**Supplied records**.
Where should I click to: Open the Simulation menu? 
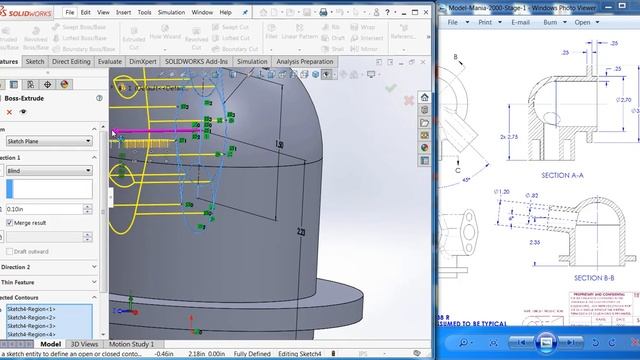[171, 13]
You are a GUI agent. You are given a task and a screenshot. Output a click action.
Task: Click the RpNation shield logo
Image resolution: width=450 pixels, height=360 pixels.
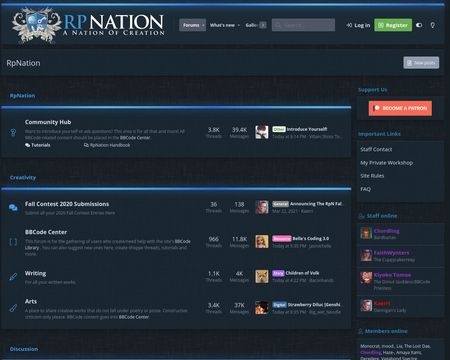(x=36, y=25)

**What is expected**. Quote the records in full and exactly; skip any image.

**Your response**.
Where should I click to: Open the Simulation menu? 
[171, 13]
You are a GUI agent. You are given a task and a screenshot. Output a click action.
Task: Click the RpNation shield logo
Image resolution: width=450 pixels, height=360 pixels.
(x=36, y=25)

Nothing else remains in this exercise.